• STATED EXERCISE: Copy the rows below word for word, without the pictures.

--

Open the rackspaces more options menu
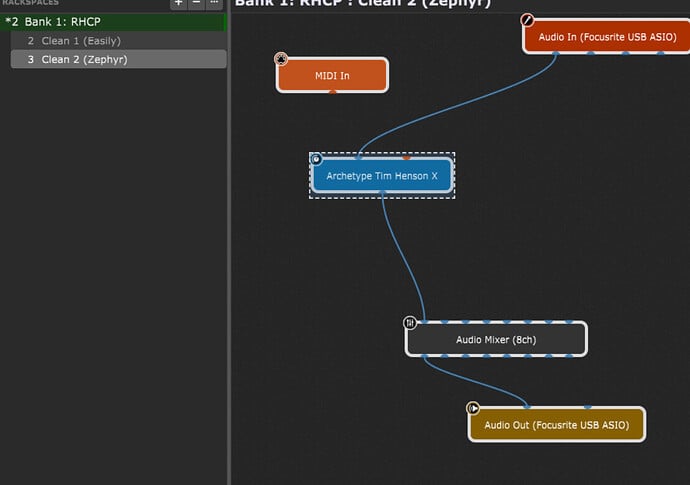 214,3
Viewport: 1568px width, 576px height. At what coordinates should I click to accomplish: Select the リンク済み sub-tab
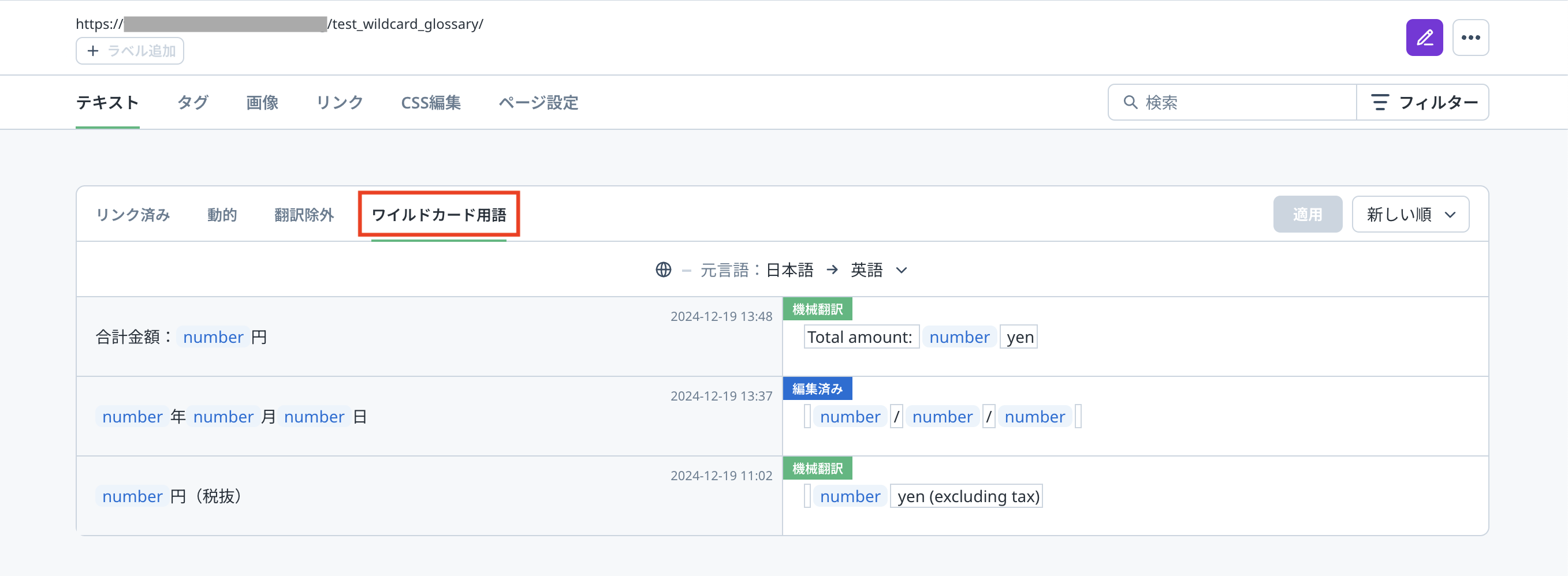[133, 215]
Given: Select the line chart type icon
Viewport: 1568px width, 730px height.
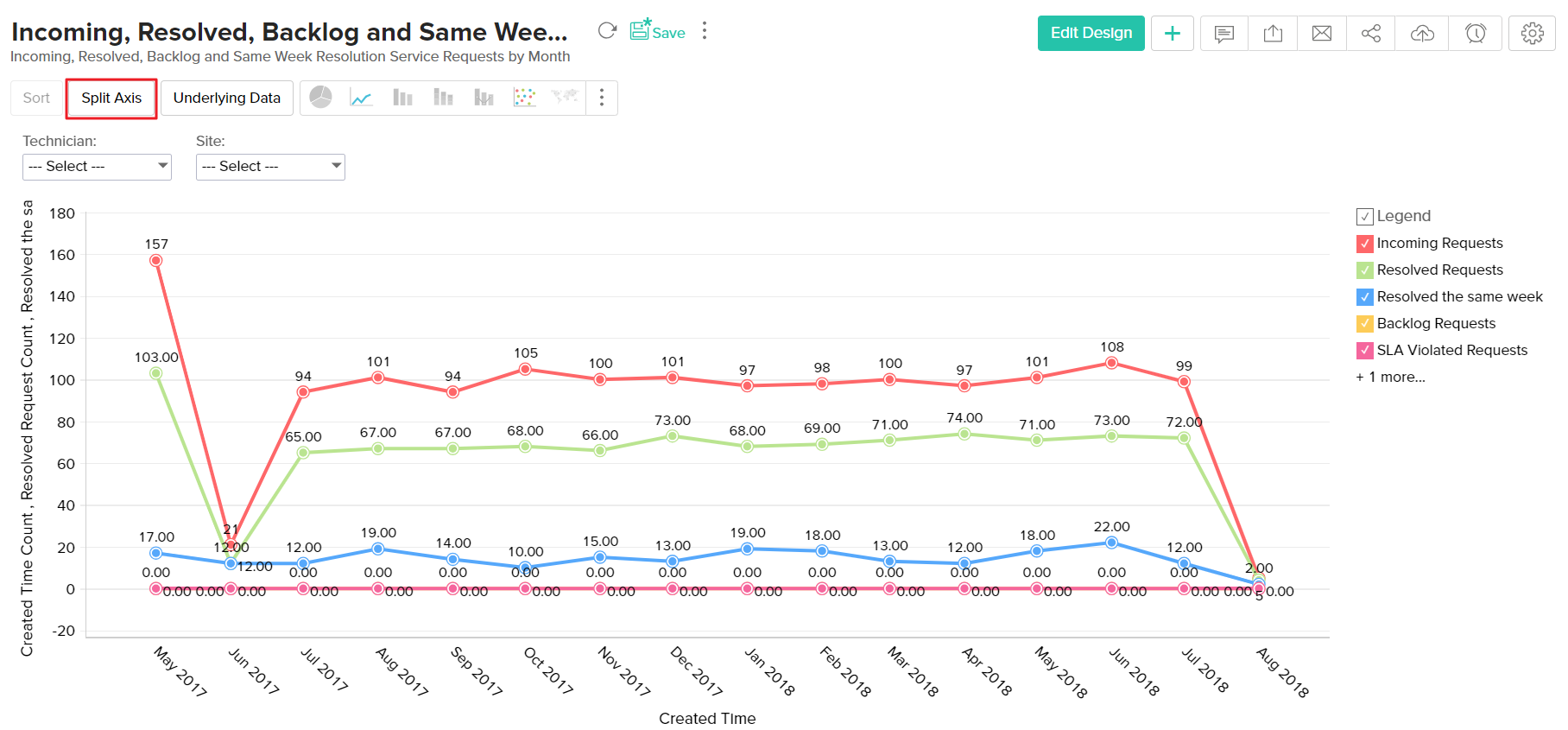Looking at the screenshot, I should click(360, 98).
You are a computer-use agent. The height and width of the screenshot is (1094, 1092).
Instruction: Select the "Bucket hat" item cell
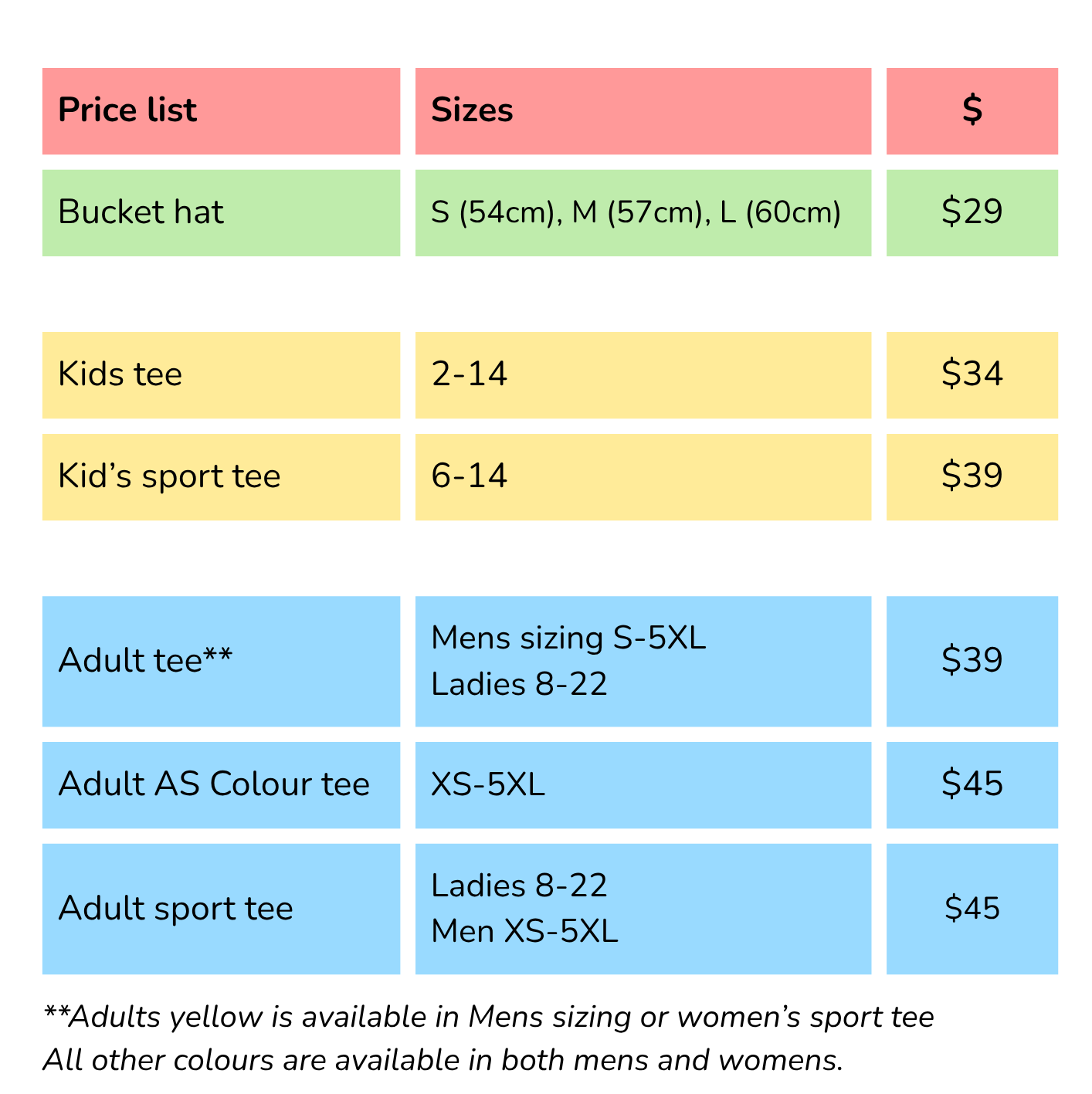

--

• RESULT OF THIS EXERCISE:
Open the rackspaces more options menu
 214,3
Viewport: 1568px width, 576px height. At what coordinates should I click to accomplish: Select the リンク済み sub-tab
[133, 215]
Given: Select the line chart type icon
Viewport: 1568px width, 730px height.
Looking at the screenshot, I should click(360, 98).
You are a computer-use agent. The height and width of the screenshot is (1094, 1092).
Instruction: Select the "Bucket hat" item cell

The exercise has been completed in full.